TASK INSTRUCTIONS:
Beginning with the line that holds "Image resolution: width=390" and ending with the last line below, repeat each line exactly, leaving any pictures out.

Collected data entries
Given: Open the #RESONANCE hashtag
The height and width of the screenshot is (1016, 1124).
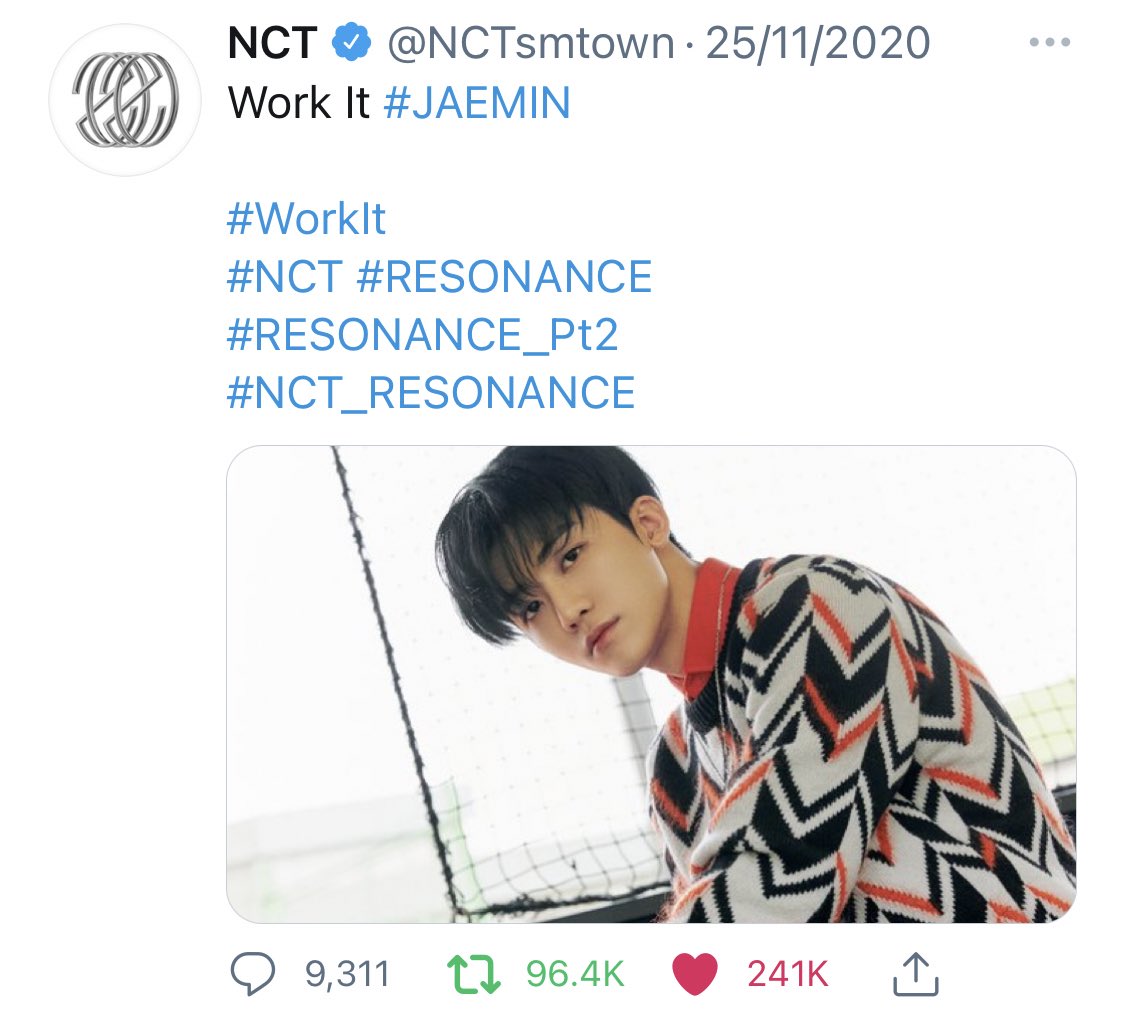Looking at the screenshot, I should tap(504, 277).
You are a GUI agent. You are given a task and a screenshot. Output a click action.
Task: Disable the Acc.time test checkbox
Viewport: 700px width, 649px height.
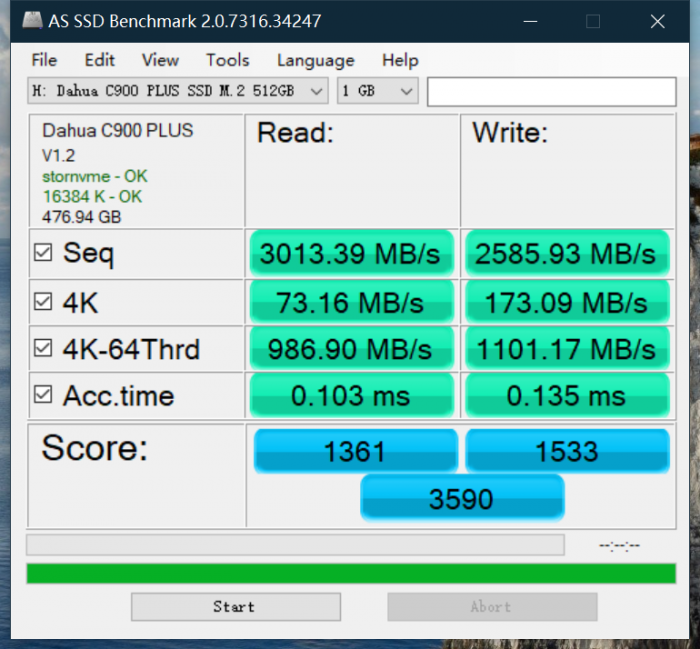[43, 395]
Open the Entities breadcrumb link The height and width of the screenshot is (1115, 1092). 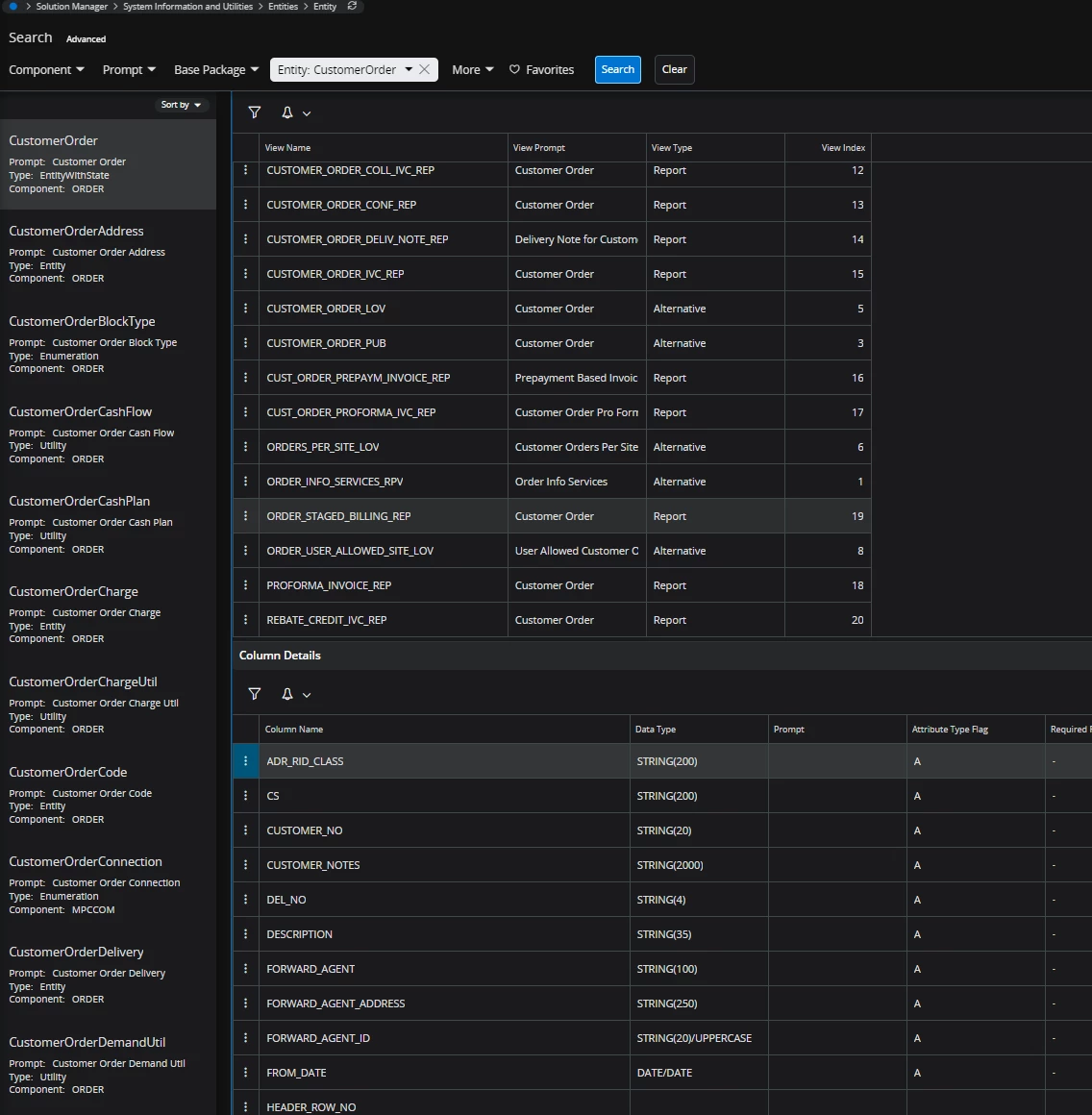pos(282,6)
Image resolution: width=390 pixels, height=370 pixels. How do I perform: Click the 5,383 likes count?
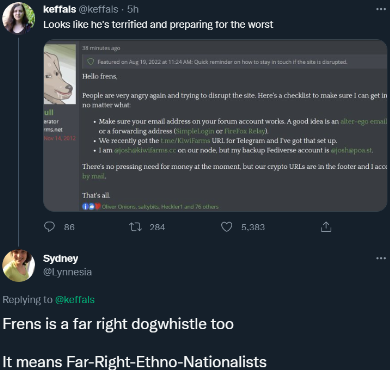[x=253, y=227]
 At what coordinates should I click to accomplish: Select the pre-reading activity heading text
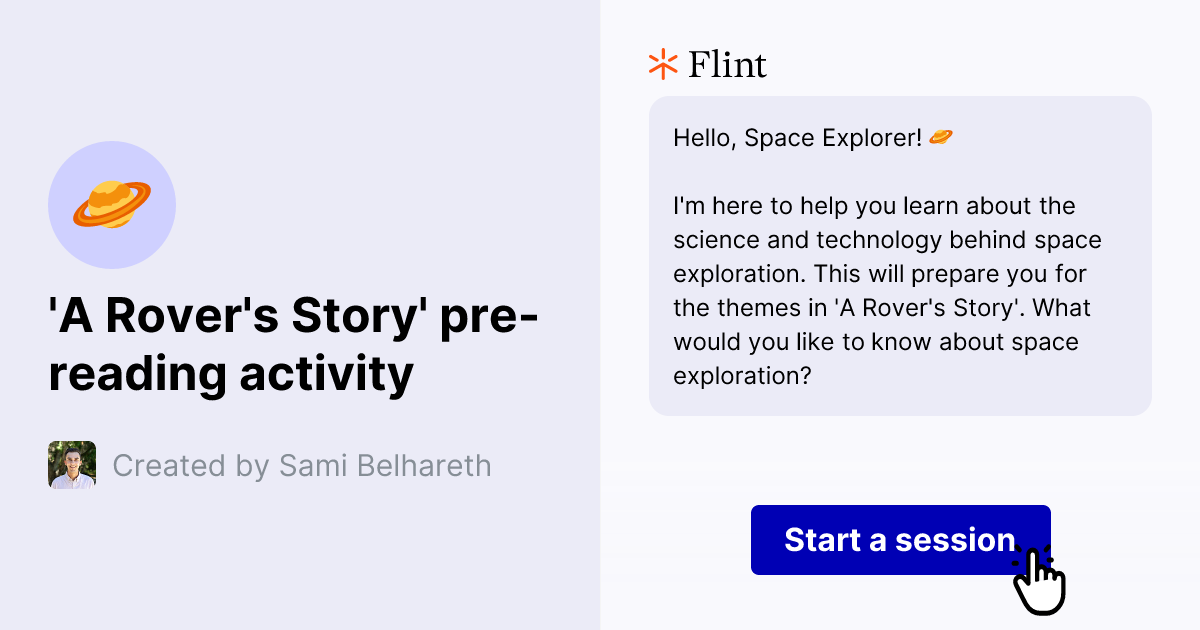tap(290, 345)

WRITTEN ANSWER:
Image resolution: width=390 pixels, height=370 pixels. How do I perform: Click the 5,383 likes count?
[x=253, y=227]
 At what coordinates should I click to accomplish: Select the pre-reading activity heading text
tap(290, 345)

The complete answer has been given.